_Task to carry out_. No record may be left out; print them all verbatim.

* * * * *

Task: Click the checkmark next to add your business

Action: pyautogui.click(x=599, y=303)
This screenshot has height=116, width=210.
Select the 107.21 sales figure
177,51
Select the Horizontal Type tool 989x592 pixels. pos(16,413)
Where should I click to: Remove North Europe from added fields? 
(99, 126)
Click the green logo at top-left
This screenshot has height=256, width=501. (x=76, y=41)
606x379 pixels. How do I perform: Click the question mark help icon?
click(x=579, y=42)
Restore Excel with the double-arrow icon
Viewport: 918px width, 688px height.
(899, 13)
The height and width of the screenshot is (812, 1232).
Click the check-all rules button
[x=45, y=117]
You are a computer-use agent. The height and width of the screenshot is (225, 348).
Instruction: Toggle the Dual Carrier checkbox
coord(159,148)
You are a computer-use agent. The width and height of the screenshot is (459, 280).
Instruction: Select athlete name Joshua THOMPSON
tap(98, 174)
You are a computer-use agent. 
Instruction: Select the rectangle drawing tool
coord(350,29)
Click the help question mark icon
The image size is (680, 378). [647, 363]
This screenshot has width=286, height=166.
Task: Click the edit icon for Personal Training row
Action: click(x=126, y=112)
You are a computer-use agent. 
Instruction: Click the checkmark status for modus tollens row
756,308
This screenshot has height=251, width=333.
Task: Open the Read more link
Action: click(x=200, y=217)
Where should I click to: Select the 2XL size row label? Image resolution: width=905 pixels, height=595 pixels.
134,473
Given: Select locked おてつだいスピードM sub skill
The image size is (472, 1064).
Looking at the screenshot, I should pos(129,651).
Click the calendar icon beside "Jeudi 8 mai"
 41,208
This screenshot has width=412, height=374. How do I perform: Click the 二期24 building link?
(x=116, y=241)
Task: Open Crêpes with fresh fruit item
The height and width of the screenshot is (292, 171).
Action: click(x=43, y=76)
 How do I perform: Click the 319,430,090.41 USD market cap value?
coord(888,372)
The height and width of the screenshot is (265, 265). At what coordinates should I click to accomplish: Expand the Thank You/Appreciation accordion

* * * * *

_Completed exercise_.
Task: Click the checkmark next to add your business

Action: pyautogui.click(x=599, y=303)
This screenshot has height=116, width=210.
Select the 107.21 sales figure
177,51
Select the Horizontal Type tool 989x592 pixels. pos(16,413)
Where should I click to: Remove North Europe from added fields? 
(99, 126)
Click the green logo at top-left
This screenshot has height=256, width=501. (x=76, y=41)
606x379 pixels. How do I perform: Click the question mark help icon?
click(x=579, y=42)
Restore Excel with the double-arrow icon
Viewport: 918px width, 688px height.
(899, 13)
The height and width of the screenshot is (812, 1232).
Click the check-all rules button
[x=45, y=117]
You are a computer-use agent. The height and width of the screenshot is (225, 348).
Instruction: Toggle the Dual Carrier checkbox
coord(159,148)
You are a computer-use agent. The width and height of the screenshot is (459, 280).
Instruction: Select athlete name Joshua THOMPSON
tap(98, 174)
You are a computer-use agent. 
Instruction: Select the rectangle drawing tool
coord(350,29)
Click the help question mark icon
The image size is (680, 378). [647, 363]
This screenshot has width=286, height=166.
Task: Click the edit icon for Personal Training row
Action: click(x=126, y=112)
You are a computer-use agent. 
Instruction: Click the checkmark status for modus tollens row
756,308
This screenshot has height=251, width=333.
Task: Open the Read more link
Action: click(x=200, y=217)
Where should I click to: Select the 2XL size row label? Image resolution: width=905 pixels, height=595 pixels.
134,473
Given: Select locked おてつだいスピードM sub skill
The image size is (472, 1064).
Looking at the screenshot, I should pos(129,651).
Click the calendar icon beside "Jeudi 8 mai"
 41,208
This screenshot has width=412, height=374. How do I perform: Click the 二期24 building link?
(x=116, y=241)
Task: Open Crêpes with fresh fruit item
The height and width of the screenshot is (292, 171).
Action: click(x=43, y=76)
 How do I perform: Click the 319,430,090.41 USD market cap value?
coord(888,372)
The height and width of the screenshot is (265, 265). At what coordinates should I click to accomplish: Expand the Thank You/Appreciation accordion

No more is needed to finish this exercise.